• **Reading text**:
** Start **
View Full Version : Constructing Frog Pond - Any suggestions on making frog pond.
13-04-2004, 09:42 PM
Since my posts on cane toads and my problems with various bugs eating my organic vegies, I have been considering making a pond in the close vacinity of my veg gardens to encourage frogs and other beneficial creatures. Don't know much about this and would appreciate some good tips e.g
- styles of construction (size, materials, raised from ground?, depth)
- what to put in it to stop mosquitoes (fish?)
- How to get the frogs started (I do have the odd little green frog in my small gully/creek - about 50 metres from the gardens - though I suspect these are few and far between and have significant competition from the numerous cane toads
- how close need it be to gardens (my layout does not really suit the pond being in the middle, so would need to be on one side of the series of beds
- anything else I should know
PS. I don't want this project ot be big. Prefer to start small - maybe some sort of recepticle like a half large plastic drum???
Have too much else to do around the place without starting something big.
14-04-2004, 07:45 AM
Veggie boy - I seem to remember that raised edges are supposed to work well in giving habitat to frogs and at the same time disadvantaging the cane toad. may be that the frogs, having spawned in the pond can jump high over the edge, whereas toads have more of a horizontal leap and would just keep hitting the sides... but this is just speculation on my part. If this is true, your idea of a cutoff 55 gallon drum would work well. You could dig your hole and set the drum in there with the edge protruding at whatever the anti-toad height is supposed to be... You could use some of the excavated dirt to build up around the outside to hide the drum. maybe some rocks and plants to finish it off.
I have cut the tops of plastic drums and the problem I've had is that without the "top ring" to hold the drum in shape it has collapsed and gone all pear shaped. A metal drum would avoid this problem, but then you'd have rust to contend with and you'd have to smooth the rough edge I guess. You could just cut the inside of the top of your plastic drum out, but then you'd have a very deep pond (which in itself isn't necessarily bad thing, as far as I know) and you'd have to dig quite a shaft to sink it...
Bathtubs make good ponds, with a bit of plumbing you can direct the water where you want...
let us know what you come up with, eh?
14-04-2004, 03:34 PM
I am a bit more fortunate by having quite a few Tree Frogs all around my property. I will share what i know and has been successful for me.
** End **
• **What to work on**:
**1.** In the frog pond thread, what happened to plastic drums once their tops were cut off?
**2.** Reproduce everything in the frog pond thread from "- what to put" down to "large plastic drum???", copied word for word.
The data after this point come from a separate source.

• **Extracted data**:
** Start **
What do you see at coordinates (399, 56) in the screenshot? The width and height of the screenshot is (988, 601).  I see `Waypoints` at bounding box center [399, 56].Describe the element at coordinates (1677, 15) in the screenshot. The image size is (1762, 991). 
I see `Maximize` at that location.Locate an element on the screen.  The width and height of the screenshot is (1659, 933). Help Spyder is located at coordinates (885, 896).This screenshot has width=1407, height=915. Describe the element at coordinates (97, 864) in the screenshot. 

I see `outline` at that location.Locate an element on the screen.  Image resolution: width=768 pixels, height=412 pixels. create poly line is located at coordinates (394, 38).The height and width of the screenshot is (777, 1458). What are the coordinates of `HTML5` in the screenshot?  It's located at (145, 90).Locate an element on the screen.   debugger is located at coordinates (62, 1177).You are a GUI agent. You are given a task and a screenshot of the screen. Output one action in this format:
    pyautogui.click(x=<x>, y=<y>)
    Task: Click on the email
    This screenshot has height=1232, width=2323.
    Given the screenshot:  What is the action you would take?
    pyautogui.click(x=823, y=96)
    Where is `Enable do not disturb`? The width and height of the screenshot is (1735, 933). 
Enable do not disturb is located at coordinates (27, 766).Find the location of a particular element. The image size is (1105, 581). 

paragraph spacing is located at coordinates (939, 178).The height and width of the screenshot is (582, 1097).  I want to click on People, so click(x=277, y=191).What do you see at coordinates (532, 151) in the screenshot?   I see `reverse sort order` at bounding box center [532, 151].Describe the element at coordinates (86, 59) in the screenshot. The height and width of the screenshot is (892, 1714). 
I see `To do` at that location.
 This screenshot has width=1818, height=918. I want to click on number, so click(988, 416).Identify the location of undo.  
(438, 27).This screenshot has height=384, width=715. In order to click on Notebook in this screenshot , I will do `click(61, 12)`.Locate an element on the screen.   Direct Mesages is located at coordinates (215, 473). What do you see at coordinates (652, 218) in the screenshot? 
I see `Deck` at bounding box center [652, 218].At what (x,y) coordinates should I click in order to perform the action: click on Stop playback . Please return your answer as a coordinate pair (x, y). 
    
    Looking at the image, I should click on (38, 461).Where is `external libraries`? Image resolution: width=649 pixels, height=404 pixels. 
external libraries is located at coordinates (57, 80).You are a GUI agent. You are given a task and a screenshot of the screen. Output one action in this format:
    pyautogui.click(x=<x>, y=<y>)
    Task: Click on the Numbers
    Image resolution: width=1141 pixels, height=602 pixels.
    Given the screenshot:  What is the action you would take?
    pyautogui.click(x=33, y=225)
** End **
• **Answers by task**:
**1.** Without the top ring to hold them in shape, they collapsed and went pear shaped.

**2.**
- what to put in it to stop mosquitoes (fish?)
- How to get the frogs started (I do have the odd little green frog in my small gully/creek - about 50 metres from the gardens - though I suspect these are few and far between and have significant competition from the numerous cane toads
- how close need it be to gardens (my layout does not really suit the pond being in the middle, so would need to be on one side of the series of beds
- anything else I should know
PS. I don't want this project ot be big. Prefer to start small - maybe some sort of recepticle like a half large plastic drum???